Data excerpts =>
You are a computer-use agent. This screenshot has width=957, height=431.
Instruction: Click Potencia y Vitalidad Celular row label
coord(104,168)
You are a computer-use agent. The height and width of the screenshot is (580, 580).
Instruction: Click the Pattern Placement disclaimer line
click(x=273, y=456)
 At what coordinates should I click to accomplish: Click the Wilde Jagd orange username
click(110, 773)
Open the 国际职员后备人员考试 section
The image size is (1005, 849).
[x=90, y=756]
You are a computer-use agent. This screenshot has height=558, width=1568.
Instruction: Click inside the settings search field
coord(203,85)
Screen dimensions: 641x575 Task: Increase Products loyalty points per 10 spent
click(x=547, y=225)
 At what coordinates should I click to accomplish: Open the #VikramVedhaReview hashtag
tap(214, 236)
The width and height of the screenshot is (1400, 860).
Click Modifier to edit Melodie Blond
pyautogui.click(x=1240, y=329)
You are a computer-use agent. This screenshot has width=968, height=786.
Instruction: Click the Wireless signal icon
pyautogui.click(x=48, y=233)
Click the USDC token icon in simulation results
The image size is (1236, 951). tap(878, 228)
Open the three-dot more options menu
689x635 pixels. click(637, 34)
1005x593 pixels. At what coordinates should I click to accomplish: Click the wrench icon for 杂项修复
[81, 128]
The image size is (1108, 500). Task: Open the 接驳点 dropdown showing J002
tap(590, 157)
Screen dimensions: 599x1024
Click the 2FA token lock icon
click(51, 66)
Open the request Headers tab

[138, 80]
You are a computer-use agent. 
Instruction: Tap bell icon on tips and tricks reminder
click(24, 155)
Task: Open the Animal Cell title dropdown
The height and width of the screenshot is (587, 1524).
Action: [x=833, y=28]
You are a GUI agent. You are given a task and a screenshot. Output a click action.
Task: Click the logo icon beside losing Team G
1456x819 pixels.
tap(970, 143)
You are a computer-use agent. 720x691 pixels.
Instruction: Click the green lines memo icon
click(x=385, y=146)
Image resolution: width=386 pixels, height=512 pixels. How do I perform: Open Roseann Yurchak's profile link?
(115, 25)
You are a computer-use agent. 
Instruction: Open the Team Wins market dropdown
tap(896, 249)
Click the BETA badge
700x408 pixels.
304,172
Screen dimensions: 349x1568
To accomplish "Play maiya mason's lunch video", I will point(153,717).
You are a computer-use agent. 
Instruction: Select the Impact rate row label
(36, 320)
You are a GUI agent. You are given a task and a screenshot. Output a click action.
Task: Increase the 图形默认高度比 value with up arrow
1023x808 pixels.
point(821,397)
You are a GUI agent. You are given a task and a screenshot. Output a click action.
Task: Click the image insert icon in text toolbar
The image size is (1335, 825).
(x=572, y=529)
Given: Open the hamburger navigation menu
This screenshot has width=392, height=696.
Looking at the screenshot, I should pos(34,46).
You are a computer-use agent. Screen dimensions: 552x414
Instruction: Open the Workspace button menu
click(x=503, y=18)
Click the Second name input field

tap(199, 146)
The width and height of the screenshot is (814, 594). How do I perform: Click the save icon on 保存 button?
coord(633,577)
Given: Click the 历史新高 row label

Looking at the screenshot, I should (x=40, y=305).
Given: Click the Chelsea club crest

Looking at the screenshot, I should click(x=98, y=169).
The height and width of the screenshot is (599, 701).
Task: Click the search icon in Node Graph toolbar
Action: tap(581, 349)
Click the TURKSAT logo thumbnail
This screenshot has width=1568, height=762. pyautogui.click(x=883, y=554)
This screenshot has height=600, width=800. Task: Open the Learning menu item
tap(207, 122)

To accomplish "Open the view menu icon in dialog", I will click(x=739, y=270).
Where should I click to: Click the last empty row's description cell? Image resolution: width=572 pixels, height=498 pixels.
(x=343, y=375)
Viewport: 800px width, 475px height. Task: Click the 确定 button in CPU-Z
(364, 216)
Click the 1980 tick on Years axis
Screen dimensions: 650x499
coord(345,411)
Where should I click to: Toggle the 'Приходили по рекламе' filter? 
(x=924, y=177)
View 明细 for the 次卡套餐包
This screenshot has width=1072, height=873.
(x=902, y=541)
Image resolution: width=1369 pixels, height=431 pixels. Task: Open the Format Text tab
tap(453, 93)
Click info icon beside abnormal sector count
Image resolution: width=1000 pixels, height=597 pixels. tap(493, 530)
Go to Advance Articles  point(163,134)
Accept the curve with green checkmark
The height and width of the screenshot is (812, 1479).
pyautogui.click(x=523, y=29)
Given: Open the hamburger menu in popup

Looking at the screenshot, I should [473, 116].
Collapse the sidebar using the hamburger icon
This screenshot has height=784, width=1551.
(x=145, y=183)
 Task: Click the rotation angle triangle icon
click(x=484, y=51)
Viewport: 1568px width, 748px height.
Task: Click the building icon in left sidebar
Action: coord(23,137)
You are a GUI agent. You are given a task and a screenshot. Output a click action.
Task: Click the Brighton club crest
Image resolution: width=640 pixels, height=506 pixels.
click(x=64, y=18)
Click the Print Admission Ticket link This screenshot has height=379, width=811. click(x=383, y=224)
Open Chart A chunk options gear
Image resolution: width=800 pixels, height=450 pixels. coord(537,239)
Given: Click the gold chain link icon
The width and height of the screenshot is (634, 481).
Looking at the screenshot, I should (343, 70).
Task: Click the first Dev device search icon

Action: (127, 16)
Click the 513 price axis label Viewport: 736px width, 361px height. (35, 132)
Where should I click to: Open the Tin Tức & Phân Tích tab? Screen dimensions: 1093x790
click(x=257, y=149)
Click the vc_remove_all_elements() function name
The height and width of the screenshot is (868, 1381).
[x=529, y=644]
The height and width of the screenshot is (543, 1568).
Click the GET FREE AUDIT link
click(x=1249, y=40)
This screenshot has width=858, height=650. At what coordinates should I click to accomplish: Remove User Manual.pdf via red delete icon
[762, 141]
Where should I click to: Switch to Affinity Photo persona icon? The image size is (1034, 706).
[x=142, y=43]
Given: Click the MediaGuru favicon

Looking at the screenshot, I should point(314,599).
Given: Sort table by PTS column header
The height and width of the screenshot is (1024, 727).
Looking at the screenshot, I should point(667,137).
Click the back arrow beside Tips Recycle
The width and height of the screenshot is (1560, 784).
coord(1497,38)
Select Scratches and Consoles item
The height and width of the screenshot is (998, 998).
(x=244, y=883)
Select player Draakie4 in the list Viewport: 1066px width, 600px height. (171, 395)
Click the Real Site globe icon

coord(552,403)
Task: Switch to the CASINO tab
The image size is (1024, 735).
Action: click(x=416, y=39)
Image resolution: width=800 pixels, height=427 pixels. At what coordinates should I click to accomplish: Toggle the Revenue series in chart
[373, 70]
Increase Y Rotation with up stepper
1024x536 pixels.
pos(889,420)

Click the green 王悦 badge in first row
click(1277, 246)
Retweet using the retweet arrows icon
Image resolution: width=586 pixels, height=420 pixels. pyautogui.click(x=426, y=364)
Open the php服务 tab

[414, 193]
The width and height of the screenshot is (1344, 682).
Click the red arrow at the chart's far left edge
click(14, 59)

What you should do =>
Going through the lines above one by one, tally those with the word "will" and give only the total.

Exercise solution =>
2